# START OF Extract provided
A way to make all those thoughts and prayers actually change something

After mass murder, prayer follows. Prayerful hashtags trend on Twitter. “Thoughts and prayers” are offered in politicians' speeches. In private spaces, people clasp hands and ask God to be present with the families and the victims, to look over us, protect us from harm. A quick glance at the record shows that this last request is almost uniformly denied. Prayers are not enough. There is always another loner, another crowded place; usually the same gun; always the same result.

God is not a human man, but Omar Mateen was very much one. He is being called a Muslim, but he was a Muslim in the same way that Charleston church killer Dylann Roof is a Christian. Rather than practicing Islam, it appears that Mateen was more practicing American Masculinity. Between 2003 and the San Bernardino attacks of 2015 there were 160 active shooters in America, killing 1,043 people and wounding 557. Only six of those assailants were women. Shooting large groups of strangers with guns appears to be a primarily male activity.
# END OF Extract provided
# START OF Information provided
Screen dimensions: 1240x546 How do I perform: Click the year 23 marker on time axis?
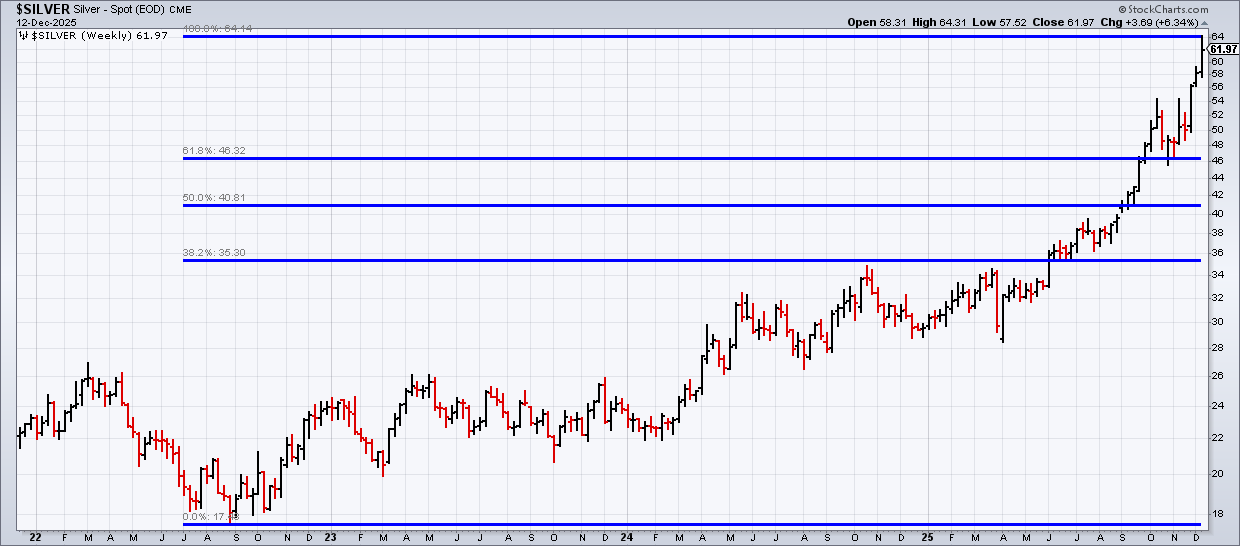click(x=330, y=537)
# END OF Information provided
- _Problems to work on_:
- a) In the piece on prayer after mass shootings, how many of the 160 active shooters between 2003 and the 2015 San Bernardino attacks were women?
- b) Repeat the piece on prayer after mass shootings word for word, from "After mass murder, prayer" up to and including "the same result.".

- _Solution list_:
- a) Six.

- b)
After mass murder, prayer follows. Prayerful hashtags trend on Twitter. “Thoughts and prayers” are offered in politicians' speeches. In private spaces, people clasp hands and ask God to be present with the families and the victims, to look over us, protect us from harm. A quick glance at the record shows that this last request is almost uniformly denied. Prayers are not enough. There is always another loner, another crowded place; usually the same gun; always the same result.